Aramatyalı Yusuf - cesaret.

O gün Hazırlık Günü, yani Şabat Günü'nden önceki gündü. Artık akşam oluyordu. Bu nedenle, Yüksek Kurul'un saygın bir üyesi olup Tanrı'nın Egemenliği'ni umutla bekleyen Aramatyalı Yusuf geldi, cesaretini toplayarak Pilatus'un huzuruna çıktı, İsa'nın cesedini istedi.

Pilatus, İsa'nın bu kadar çabuk ölmüş olmasına şaştı. Yüzbaşıyı çağırıp, "Öleli çok oldu mu?" diye sordu.

Yüzbaşıdan durumu öğrenince Yusuf'a, cesedi alması için izin verdi.

Yusuf keten bez satın aldı, cesedi çarmıhtan indirip beze sardı, kayaya oyulmuş bir mezara yatırarak mezarın girişine bir taş yuvarladı.

Mark 15.42-46

Çarmıh Yusuf’u da değiştirdi.

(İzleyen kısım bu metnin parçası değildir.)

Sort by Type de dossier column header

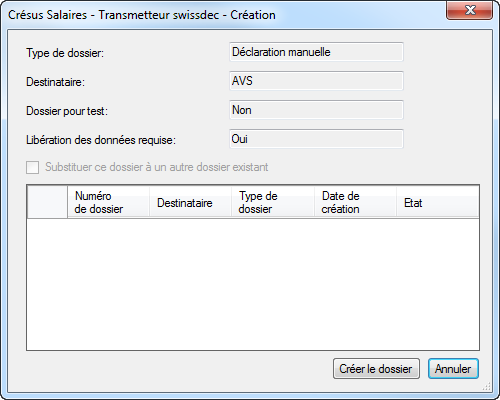point(273,202)
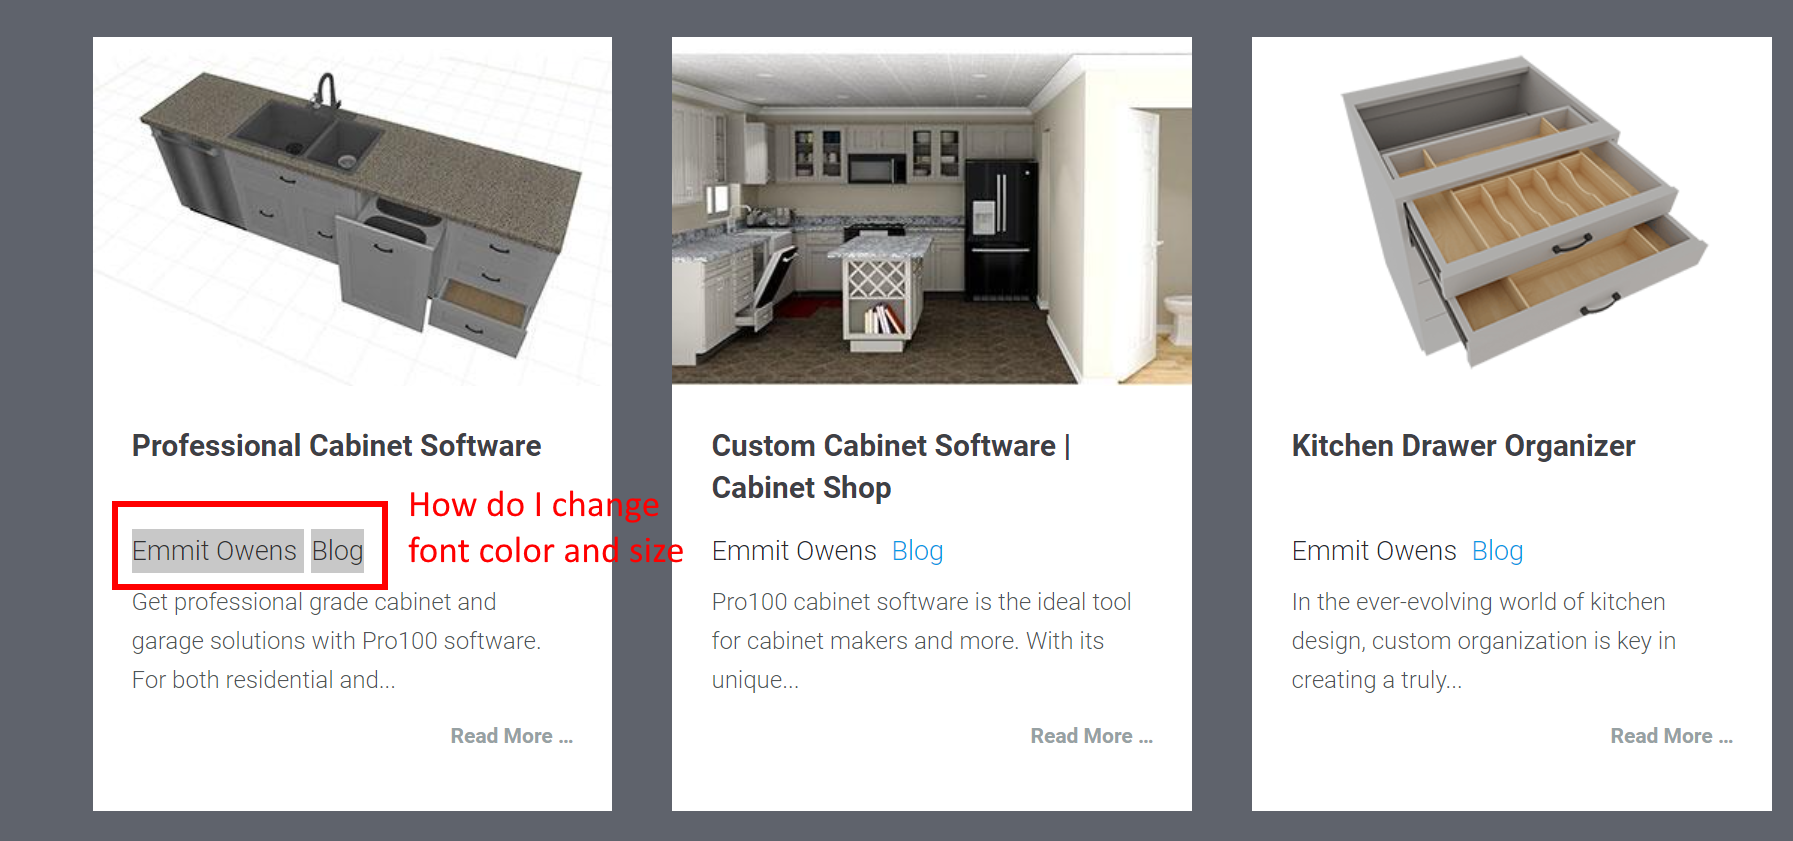Open the Kitchen Drawer Organizer title

pyautogui.click(x=1463, y=446)
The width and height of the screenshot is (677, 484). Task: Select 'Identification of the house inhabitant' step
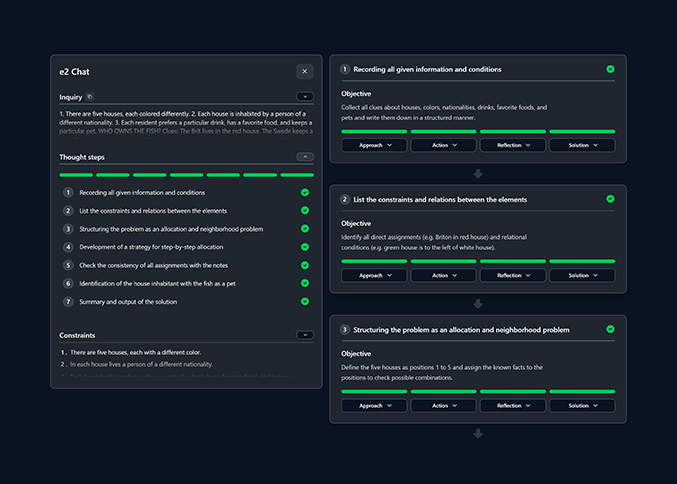click(x=159, y=283)
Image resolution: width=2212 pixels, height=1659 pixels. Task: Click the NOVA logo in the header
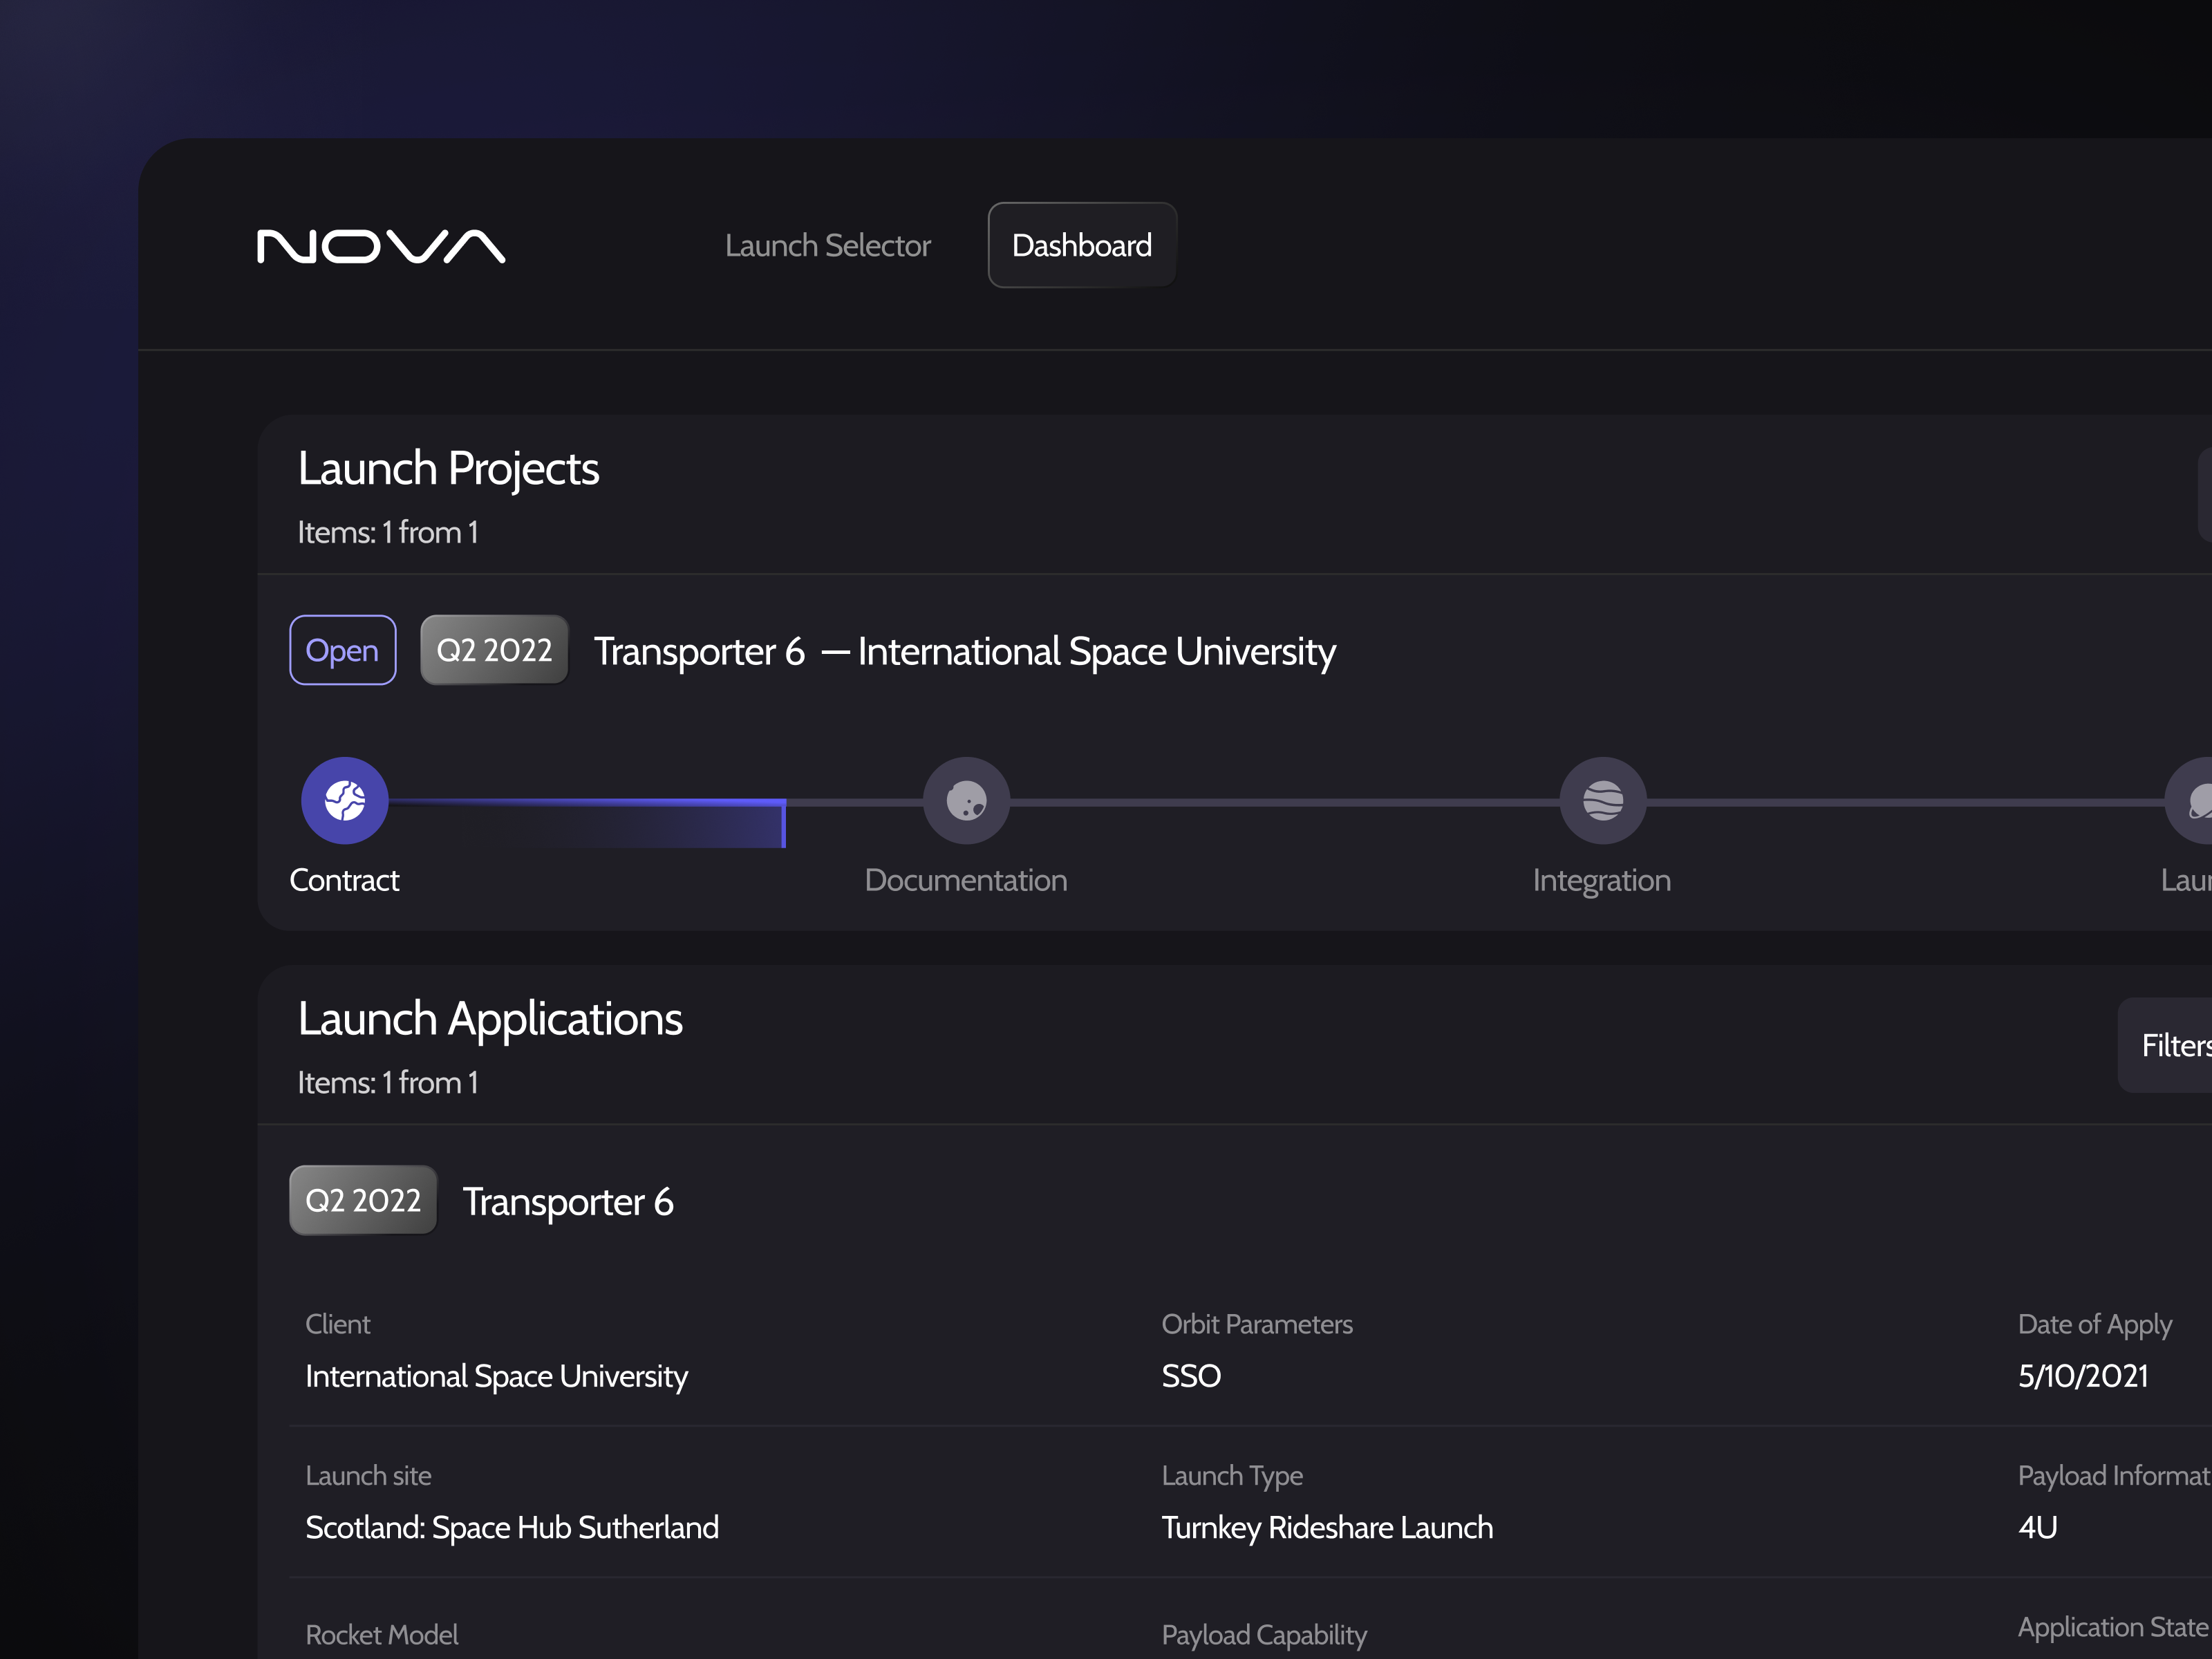378,245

Yüksek Kurul’un saygın bir üyesiydi. Belki o zamana kadar Mesih’i sadece uzaktan izlemiş, imanını Kurul’daki arkadaşlarına açıklamamış, konumunu yitirmek istememişti.

Oysa şimdi Mesih öldüğünde, Yusuf çok hızlı bir karar vermek zorundaydı. Roma yasasına göre idam cezasına uğramış birinin gömülmesi yasaktı. Cesetleri, halka ibret olsun diye, günlerce çarmıhın üzerinde bırakılırdı.

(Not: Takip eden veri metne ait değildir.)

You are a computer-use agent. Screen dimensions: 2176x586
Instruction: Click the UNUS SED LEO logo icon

Fakat aynı zamanda, Yahudilerin Kutsal Yasası’na göre, idam edilen bir adamın güneş batmadan önce gömülmesi gerekiyordu.

"Eğer bir adam bir günahtan ötürü ölüm cezasına çarptırılıp öldürülür ve ölüsü ağaca asılırsa,

ölüyü gece ağaçta asılı bırakmamalısınız. O gün kesinlikle gömmelisiniz. Asılan kişi Tanrı tarafından lanetlenmiştir. Tanrınız RAB'bin mülk olarak size vereceği ülkeyi kirletmeyeceksiniz.

Yasa’nın Tekrarı 21.22-23

Roma yasası, Yahudi yasasıyla çakışıyorduve şimdi gizli imanlılar bir karar vermeliydiler.

Yusuf, çok hızlı hareket etmek zorundaydı. Güneşin batmasına kadar iki saat vardı. Akşam da zaten şabat günü başlayacaktı ve hiç bir iş yapılamazdı. O yüzden cesaretini toplayıp, Pilatus’un huzuruna çıktı, İsa’nın cesedini istedi.

Yusuf, Yüksek Kurul’un bir üyesi olarak, konumunu kullanabilirdi burada. Başka hiç kimse bunu yapamazdı, onun da bilinçindeydi. ‘Ben yapmazsam, kim yapabilir ki?’

Bu karar cesaret gerektirirdi, çünkü imanı ortaya çıkacaktı. Bilerek kendini ateşe atıyordu.

Bazılarımız da Yusuf gibidir. Şu ana kadar imanınızı herkese açıklamamış olabilirsiniz. Öyle olabilir ve sorun yok. Ama bazen, çarmıh önünde durduğumuzda, ‘ben yapmazsam, başka kim yapabilir ki?’ diye düşünebilirsiniz. Eğer ailenizle, iş arkadaşlarınızla müjdeyi paylaşmazsanız, o zaman müjdeyi kimden duyacaklar? Tanrı sana itibar, konum, saygınlık verdi mi? Neden verdi, peki?

Çarmıh Yusuf’u değiştirdi. Sıradan biriyken bir kahramana dönüştü ve Tanrı’nın onun için biçtiği rolü gerçekleştirdi.